Collection entries.
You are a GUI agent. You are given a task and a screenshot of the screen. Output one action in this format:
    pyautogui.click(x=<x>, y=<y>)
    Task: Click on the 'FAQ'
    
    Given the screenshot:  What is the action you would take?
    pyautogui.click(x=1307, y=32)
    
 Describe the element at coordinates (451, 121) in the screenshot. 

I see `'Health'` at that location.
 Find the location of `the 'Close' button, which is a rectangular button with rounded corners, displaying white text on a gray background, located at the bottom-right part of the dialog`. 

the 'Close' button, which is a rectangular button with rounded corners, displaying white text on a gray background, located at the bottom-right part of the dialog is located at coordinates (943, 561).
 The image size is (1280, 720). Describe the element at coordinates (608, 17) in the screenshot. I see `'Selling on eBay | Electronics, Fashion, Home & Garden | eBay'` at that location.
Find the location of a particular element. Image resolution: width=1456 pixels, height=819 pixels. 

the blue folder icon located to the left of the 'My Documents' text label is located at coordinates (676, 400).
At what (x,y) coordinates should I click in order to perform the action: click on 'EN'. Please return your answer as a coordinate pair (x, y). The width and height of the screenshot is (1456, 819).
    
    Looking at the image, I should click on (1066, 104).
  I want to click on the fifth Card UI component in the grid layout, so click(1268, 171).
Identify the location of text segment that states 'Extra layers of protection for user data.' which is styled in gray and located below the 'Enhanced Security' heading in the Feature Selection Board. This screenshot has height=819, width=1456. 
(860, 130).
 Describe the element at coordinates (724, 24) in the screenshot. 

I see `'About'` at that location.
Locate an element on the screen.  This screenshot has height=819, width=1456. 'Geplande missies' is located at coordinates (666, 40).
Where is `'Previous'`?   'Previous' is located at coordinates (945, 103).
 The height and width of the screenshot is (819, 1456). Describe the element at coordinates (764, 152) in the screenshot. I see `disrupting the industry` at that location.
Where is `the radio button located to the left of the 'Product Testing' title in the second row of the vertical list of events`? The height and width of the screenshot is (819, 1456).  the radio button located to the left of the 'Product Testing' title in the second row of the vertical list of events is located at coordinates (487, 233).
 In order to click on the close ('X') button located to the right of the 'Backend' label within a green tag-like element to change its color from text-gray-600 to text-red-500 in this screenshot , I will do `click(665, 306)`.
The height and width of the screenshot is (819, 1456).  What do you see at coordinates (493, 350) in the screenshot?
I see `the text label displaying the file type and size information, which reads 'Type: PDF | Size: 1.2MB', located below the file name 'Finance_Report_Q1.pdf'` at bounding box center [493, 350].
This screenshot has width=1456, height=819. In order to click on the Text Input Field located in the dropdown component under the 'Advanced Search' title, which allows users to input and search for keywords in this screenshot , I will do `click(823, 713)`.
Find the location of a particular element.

Problem requirements.
Copy every one of the rows above without changing anything.

Solution.
You are a GUI agent. You are given a task and a screenshot of the screen. Output one action in this format:
    pyautogui.click(x=<x>, y=<y>)
    Task: Click on the 'FAQ'
    
    Given the screenshot:  What is the action you would take?
    pyautogui.click(x=1307, y=32)
    
 Describe the element at coordinates (451, 121) in the screenshot. 

I see `'Health'` at that location.
 Find the location of `the 'Close' button, which is a rectangular button with rounded corners, displaying white text on a gray background, located at the bottom-right part of the dialog`. 

the 'Close' button, which is a rectangular button with rounded corners, displaying white text on a gray background, located at the bottom-right part of the dialog is located at coordinates (943, 561).
 The image size is (1280, 720). Describe the element at coordinates (608, 17) in the screenshot. I see `'Selling on eBay | Electronics, Fashion, Home & Garden | eBay'` at that location.
Find the location of a particular element. Image resolution: width=1456 pixels, height=819 pixels. 

the blue folder icon located to the left of the 'My Documents' text label is located at coordinates (676, 400).
At what (x,y) coordinates should I click in order to perform the action: click on 'EN'. Please return your answer as a coordinate pair (x, y). The width and height of the screenshot is (1456, 819).
    
    Looking at the image, I should click on (1066, 104).
  I want to click on the fifth Card UI component in the grid layout, so click(1268, 171).
Identify the location of text segment that states 'Extra layers of protection for user data.' which is styled in gray and located below the 'Enhanced Security' heading in the Feature Selection Board. This screenshot has height=819, width=1456. 
(860, 130).
 Describe the element at coordinates (724, 24) in the screenshot. 

I see `'About'` at that location.
Locate an element on the screen.  This screenshot has height=819, width=1456. 'Geplande missies' is located at coordinates (666, 40).
Where is `'Previous'`?   'Previous' is located at coordinates (945, 103).
 The height and width of the screenshot is (819, 1456). Describe the element at coordinates (764, 152) in the screenshot. I see `disrupting the industry` at that location.
Where is `the radio button located to the left of the 'Product Testing' title in the second row of the vertical list of events`? The height and width of the screenshot is (819, 1456).  the radio button located to the left of the 'Product Testing' title in the second row of the vertical list of events is located at coordinates (487, 233).
 In order to click on the close ('X') button located to the right of the 'Backend' label within a green tag-like element to change its color from text-gray-600 to text-red-500 in this screenshot , I will do `click(665, 306)`.
The height and width of the screenshot is (819, 1456).  What do you see at coordinates (493, 350) in the screenshot?
I see `the text label displaying the file type and size information, which reads 'Type: PDF | Size: 1.2MB', located below the file name 'Finance_Report_Q1.pdf'` at bounding box center [493, 350].
This screenshot has width=1456, height=819. In order to click on the Text Input Field located in the dropdown component under the 'Advanced Search' title, which allows users to input and search for keywords in this screenshot , I will do `click(823, 713)`.
Find the location of a particular element.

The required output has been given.